One of the common struggles all companies share is acquisition of the right personnel – whether the individual has the right personality, background and professional ethic for the position.
And while qualifications carry weight, forgery and faked references are a reality of the cyber-savvy times we inhabit, according to LexisNexis.
And once individuals are inside a company, there is still the risk of them misusing their access to company information, processes or assets, the provider of governance, risk and compliance solutions said.
Nowhere is this more relevant than PricewaterhouseCoopers 2016 Global Economic Crime Survey, which indicates that when it comes to committing economic crimes… South Africa is ahead of the curve.
The latest edition of the biennial Global Economic Crime Survey showed the level at which this form of crime currently occurs within the country’s borders, is nearly double that of our international counterparts – both within the continent and outside of it.
Globally, 6,337 participants in 115 countries were interviewed for the analysis – 232 of which were South African-based, senior-level management from varying industry sectors.
More than one third (36%) of organisations have experienced economic crime in the past 24 months, and PwC says the situation has reached “pandemic level” with in the country.
According to LexisNexis South Africa, company detection methods were not keeping pace with the advances in economic crime.
“The PwC survey showed that almost half the incidents of serious economic crimes were perpetrated by internal parties and that regulatory compliance is often an added source of stress and burden to companies,” said Rudi Kruger, LexisNexis’ GRC division GM said.
In fact the financial cost of each fraud is on the rise. Globally asset misappropriation was the most pervasive form of economic crime, at 64%, followed by cybercrime which jumped from 24% in the 2014 survey to 32% in the 2016 report.

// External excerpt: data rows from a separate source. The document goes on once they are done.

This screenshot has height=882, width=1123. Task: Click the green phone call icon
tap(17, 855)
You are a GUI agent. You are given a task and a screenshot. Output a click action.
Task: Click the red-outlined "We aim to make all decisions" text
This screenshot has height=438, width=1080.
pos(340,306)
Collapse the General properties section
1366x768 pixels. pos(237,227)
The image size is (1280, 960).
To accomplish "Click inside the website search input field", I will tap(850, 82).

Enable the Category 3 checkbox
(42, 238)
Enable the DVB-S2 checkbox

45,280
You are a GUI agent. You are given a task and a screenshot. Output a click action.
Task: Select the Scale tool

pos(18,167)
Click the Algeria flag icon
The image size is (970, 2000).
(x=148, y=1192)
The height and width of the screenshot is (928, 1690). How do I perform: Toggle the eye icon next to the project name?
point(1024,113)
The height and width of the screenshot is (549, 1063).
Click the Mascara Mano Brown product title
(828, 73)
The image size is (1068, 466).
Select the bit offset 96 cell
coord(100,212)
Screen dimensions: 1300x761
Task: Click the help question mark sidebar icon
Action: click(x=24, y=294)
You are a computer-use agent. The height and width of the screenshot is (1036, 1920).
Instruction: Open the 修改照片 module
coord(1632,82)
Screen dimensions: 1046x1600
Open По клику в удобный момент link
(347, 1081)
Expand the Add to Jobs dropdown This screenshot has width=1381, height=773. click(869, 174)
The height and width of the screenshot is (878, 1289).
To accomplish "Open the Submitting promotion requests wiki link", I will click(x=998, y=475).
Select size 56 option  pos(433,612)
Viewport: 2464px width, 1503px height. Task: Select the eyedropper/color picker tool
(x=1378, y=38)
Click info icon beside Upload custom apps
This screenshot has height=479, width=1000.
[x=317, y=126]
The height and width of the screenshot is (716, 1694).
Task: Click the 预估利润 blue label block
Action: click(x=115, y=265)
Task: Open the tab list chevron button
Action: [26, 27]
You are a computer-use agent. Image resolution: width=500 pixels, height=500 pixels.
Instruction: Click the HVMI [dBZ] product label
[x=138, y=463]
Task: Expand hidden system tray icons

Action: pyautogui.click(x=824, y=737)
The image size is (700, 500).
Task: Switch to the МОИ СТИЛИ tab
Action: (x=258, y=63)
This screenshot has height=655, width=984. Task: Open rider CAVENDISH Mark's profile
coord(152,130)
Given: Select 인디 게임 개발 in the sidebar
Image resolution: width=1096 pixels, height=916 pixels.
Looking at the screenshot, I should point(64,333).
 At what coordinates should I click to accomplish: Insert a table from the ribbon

Bribery and corruption was slightly down from 27% to 24% globally, procurement fraud was at 23%, human resource fraud at 12% and money laundering at 11%.
Kruger said human resource fraud had flourished within South Africa, particularly qualifications fraud.
“Our own RefCheck data shows qualifications fraud is the biggest HR fraud concern. A quarter of all matric certificates cannot be confirmed by us. One in 15 tertiary qualifications could not be confirmed due to invalid data, incomplete courses or no record of candidate. A third of all global qualifications checked through RefCheck Advanced could not be verified,” he said.
In the PwC survey more than two thirds of those who reported human resources fraud attributed this to false qualifications being submitted by potential employees.